Patient Handouts : Warts

Warts

  • Warts are caused by a virus called Human Papilloma virus (HPV), which is present in the skin.
  • Warts are contracted by direct contact with the virus; either by touching a wart or by coming in contact with the virus on a surface. Warts are contagious.
  • There are over 100 different types of HPV. Testing for the type of HPV is generally only done in women during PAP smears. (Certain types of warts can cause cervical cancer).
  • Since warts spread via direct contact, don't pick at them!
  • Children are generally more susceptible to warts than adults.

Treatment

  • Wart treatment can be difficult and often requires a fair amount of patience and persistence. It often takes months to resolve warts. If you discontinue treatment before they are gone, they will often grow to their former size. Warts can recur after treatment.
  • Doing nothing is reasonable, especially in young children, who generally do not tolerate liquid nitrogen. Warts in children will eventually go away without treatment, but it can take years.
  • Liquid nitrogen is generally the most commonly used modality. It freezes the wart causing destruction of the wart and this in turn stimulates an immune response against the wart. Blistering not uncommonly occurs. Liquid nitrogen is generally applied every 2-4 weeks until the wart has resolved. It generally takes multiple treatments.
  • Aldara is a prescription cream which is applied to the lesions nightly for 1-3 months. Aldara is more effective if it is covered with duct tape; this should be removed in the morning. The medication is supplied in packets intended for single use, but if you make a pin hole in the packet with a needle you can get more that one night's use out of a packet. This is important because there are only 12 packets in a box and the medication is expensive ($170).
  • Hot soaks. Warts often resolve if exposed to hot water. This takes time and patience, however. You need to soak the affected area (hands or feet only) in hot water (113-120 degrees) for 30 minutes 3 times per week. This takes 3 months.
  • Salicylic acid.
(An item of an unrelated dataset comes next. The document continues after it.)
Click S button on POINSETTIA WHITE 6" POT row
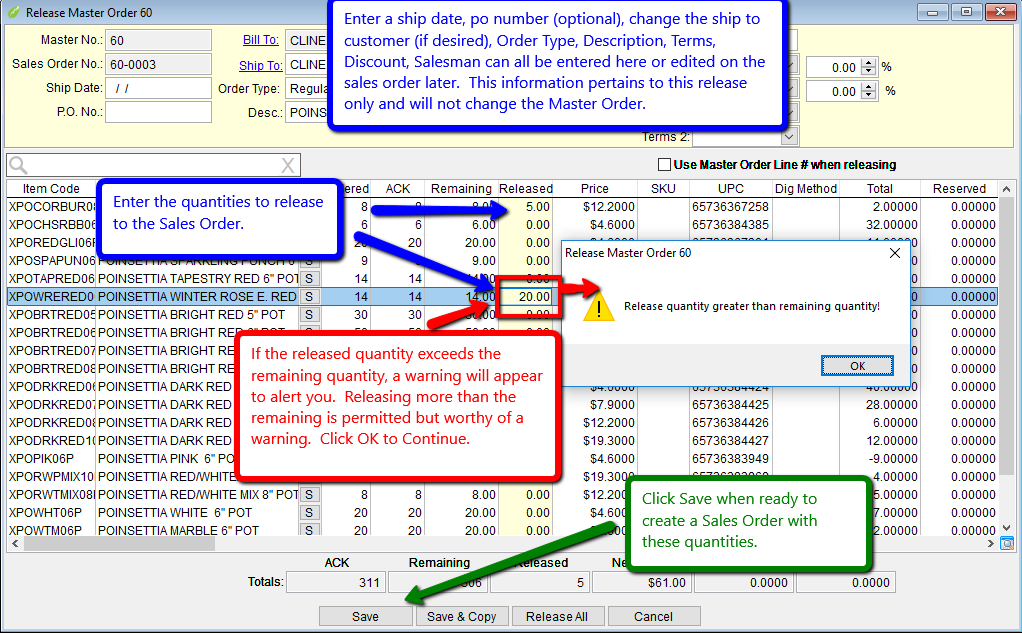Screen dimensions: 1022x633 [x=309, y=513]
This is the active ingredient in most of the over the counter wart treatments. It is well tolerated, so it is a reasonable choice for children. They are supplied as liquids which dries to form a plastic like material or as stick-on pads. It often works, but requires patience. Follow the instructions on the package. You can also file the warts down with a nail file between treatments. Soaking the warts before you do this will make this easier. Expect on 3 months of treatment.
  • Occlusional therapy is sometimes effective for warts. This involves covering the lesions with duct tape at night (not on the face or genitalia) and removing it in the morning. This is a simple, low cost treatment that is a reasonable choice if only a reasonably small area is involved. This can be combined with liquid nitrogen.
  • Cantharidin is a liquid medication that is applied to individual lesions. It does not hurt when applied, but it causes blistering several hours later, which can be painful. It is generally used for children.
  • Candida antigen. In this treatment the warts are injected with a part of a yeast (Candida) which stimulates an immune response, similar to a vaccine. This is a newer therapy, which is generally well tolerated and is becoming more popular.